# EXERCISE
Return every record below exactly as written.

# RECORDS FOR THE EXERCISE
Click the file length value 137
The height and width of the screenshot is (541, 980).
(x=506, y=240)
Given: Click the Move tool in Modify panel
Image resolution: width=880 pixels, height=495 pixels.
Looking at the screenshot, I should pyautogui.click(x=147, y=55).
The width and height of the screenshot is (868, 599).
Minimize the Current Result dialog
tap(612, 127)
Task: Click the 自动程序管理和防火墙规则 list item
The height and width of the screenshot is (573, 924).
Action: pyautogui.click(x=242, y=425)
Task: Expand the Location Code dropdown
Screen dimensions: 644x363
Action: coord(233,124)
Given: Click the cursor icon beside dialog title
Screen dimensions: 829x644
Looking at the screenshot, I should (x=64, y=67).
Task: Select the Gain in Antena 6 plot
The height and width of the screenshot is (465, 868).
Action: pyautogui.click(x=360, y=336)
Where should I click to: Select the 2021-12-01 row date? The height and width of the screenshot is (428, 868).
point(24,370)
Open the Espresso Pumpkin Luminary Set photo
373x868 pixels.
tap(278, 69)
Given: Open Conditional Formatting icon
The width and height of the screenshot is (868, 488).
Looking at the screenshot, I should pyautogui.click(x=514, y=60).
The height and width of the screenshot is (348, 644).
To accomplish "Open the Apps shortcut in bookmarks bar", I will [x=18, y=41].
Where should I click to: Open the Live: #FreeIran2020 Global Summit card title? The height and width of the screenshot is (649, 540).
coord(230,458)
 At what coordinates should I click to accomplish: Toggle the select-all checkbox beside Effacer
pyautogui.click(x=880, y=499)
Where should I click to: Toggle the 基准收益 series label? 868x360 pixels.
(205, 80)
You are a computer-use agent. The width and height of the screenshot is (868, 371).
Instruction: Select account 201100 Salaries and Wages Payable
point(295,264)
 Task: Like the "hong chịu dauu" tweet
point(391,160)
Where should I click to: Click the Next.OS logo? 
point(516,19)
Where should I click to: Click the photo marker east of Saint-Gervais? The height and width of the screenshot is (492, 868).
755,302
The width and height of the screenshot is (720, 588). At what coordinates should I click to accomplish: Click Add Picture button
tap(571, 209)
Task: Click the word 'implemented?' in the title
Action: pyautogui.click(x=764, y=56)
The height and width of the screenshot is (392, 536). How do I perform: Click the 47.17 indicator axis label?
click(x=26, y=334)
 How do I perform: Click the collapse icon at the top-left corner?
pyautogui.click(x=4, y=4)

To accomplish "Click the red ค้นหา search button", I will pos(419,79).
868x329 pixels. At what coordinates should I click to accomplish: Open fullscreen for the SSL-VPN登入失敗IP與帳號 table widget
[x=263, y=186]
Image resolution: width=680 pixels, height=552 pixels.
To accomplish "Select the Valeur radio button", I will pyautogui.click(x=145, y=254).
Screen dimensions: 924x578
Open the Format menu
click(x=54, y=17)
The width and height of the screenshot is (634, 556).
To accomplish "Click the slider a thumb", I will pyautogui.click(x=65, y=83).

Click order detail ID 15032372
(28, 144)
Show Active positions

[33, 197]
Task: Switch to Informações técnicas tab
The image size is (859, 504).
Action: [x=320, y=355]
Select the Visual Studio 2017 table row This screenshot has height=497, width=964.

# RESULT OF THE EXERCISE
Click the file length value 137
The height and width of the screenshot is (541, 980).
(x=506, y=240)
Given: Click the Move tool in Modify panel
Image resolution: width=880 pixels, height=495 pixels.
Looking at the screenshot, I should pyautogui.click(x=147, y=55).
The width and height of the screenshot is (868, 599).
Minimize the Current Result dialog
tap(612, 127)
Task: Click the 自动程序管理和防火墙规则 list item
The height and width of the screenshot is (573, 924).
Action: pyautogui.click(x=242, y=425)
Task: Expand the Location Code dropdown
Screen dimensions: 644x363
Action: coord(233,124)
Given: Click the cursor icon beside dialog title
Screen dimensions: 829x644
Looking at the screenshot, I should (x=64, y=67).
Task: Select the Gain in Antena 6 plot
The height and width of the screenshot is (465, 868).
Action: pyautogui.click(x=360, y=336)
Where should I click to: Select the 2021-12-01 row date? The height and width of the screenshot is (428, 868).
point(24,370)
Open the Espresso Pumpkin Luminary Set photo
373x868 pixels.
tap(278, 69)
Given: Open Conditional Formatting icon
The width and height of the screenshot is (868, 488).
Looking at the screenshot, I should pyautogui.click(x=514, y=60).
The height and width of the screenshot is (348, 644).
To accomplish "Open the Apps shortcut in bookmarks bar", I will [x=18, y=41].
Where should I click to: Open the Live: #FreeIran2020 Global Summit card title? The height and width of the screenshot is (649, 540).
coord(230,458)
 At what coordinates should I click to accomplish: Toggle the select-all checkbox beside Effacer
pyautogui.click(x=880, y=499)
Where should I click to: Toggle the 基准收益 series label? 868x360 pixels.
(205, 80)
You are a computer-use agent. The width and height of the screenshot is (868, 371).
Instruction: Select account 201100 Salaries and Wages Payable
point(295,264)
 Task: Like the "hong chịu dauu" tweet
point(391,160)
Where should I click to: Click the Next.OS logo? 
point(516,19)
Where should I click to: Click the photo marker east of Saint-Gervais? The height and width of the screenshot is (492, 868).
755,302
The width and height of the screenshot is (720, 588). At what coordinates should I click to accomplish: Click Add Picture button
tap(571, 209)
Task: Click the word 'implemented?' in the title
Action: pyautogui.click(x=764, y=56)
The height and width of the screenshot is (392, 536). How do I perform: Click the 47.17 indicator axis label?
click(x=26, y=334)
 How do I perform: Click the collapse icon at the top-left corner?
pyautogui.click(x=4, y=4)

To accomplish "Click the red ค้นหา search button", I will pos(419,79).
868x329 pixels. At what coordinates should I click to accomplish: Open fullscreen for the SSL-VPN登入失敗IP與帳號 table widget
[x=263, y=186]
Image resolution: width=680 pixels, height=552 pixels.
To accomplish "Select the Valeur radio button", I will pyautogui.click(x=145, y=254).
Screen dimensions: 924x578
Open the Format menu
click(x=54, y=17)
The width and height of the screenshot is (634, 556).
To accomplish "Click the slider a thumb", I will pyautogui.click(x=65, y=83).

Click order detail ID 15032372
(28, 144)
Show Active positions

[33, 197]
Task: Switch to Informações técnicas tab
The image size is (859, 504).
Action: [x=320, y=355]
Select the Visual Studio 2017 table row This screenshot has height=497, width=964.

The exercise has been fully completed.